Mechanical Engineering graduate, Mr Tyrone Bright with his proud father, Professor Glen Bright, UKZN Dean of Engineering.

Following in his father’s footsteps, Mr Tyrone Bright graduated from UKZN’s School of Engineering with a Bachelor of Science in Engineering (Mechanical Engineering) degree. 

His father, Dean and Head of the School of Engineering, Professor Glen Bright, was elated. ‘Tyrone has been an outstanding university student who has accomplished academic success beyond expectations. He developed into a talented young Mechanical Engineering student at UKZN. His willingness to help and assist others in academia and promote engineering to scholars is exceptional.’

Sharing his journey, Tyrone explained: ‘I went to Glenwood Preparatory School and on to Glenwood High where I matriculated. When I started high school, I was an average student but as I matured and moved through the grades, my interest in maths and science grew.

‘My dad always had robots and rockets at work and I loved working with them. I became more and more interested in how things worked and I wanted to be someone able to change the world in a significant way. Because of this, engineering seemed to be the best option as I saw how my dad as an academic was able to change and influence the lives of other people.’

However, completing a degree at South Africa’s leading engineering school was no easy task for Tyrone. ‘It was definitely the most challenging thing I have ever done. It was highly rewarding revealing interesting ideas and concepts and also taught me how to think of innovative and new ideas to solve problems.’

Tyrone is currently reading for his Master’s degree in Mechanical Engineering at UKZN with a particular interest in Human-Robot Collaboration (HRC) for Advanced Manufacturing Systems. ‘To put it simply, it’s about creating an environment where humans and robots can work side by side to create products.’
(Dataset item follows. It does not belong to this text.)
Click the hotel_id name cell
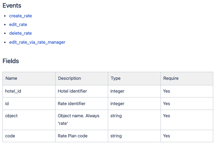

Tyrone said his research area had the potential to significantly impact on society as it was a relatively new industry in Africa that would create highly skilled jobs, reduce unemployment and effectively improve the quality of life. This, he said, would be achieved through the development, construction and implementation of the HRC system that is part of the 4th Industrial Revolution.

His message to UKZN students is simple: ‘If people before you have done it, there is nothing stopping you from doing it. Only you can prevent yourself from achieving your goals.’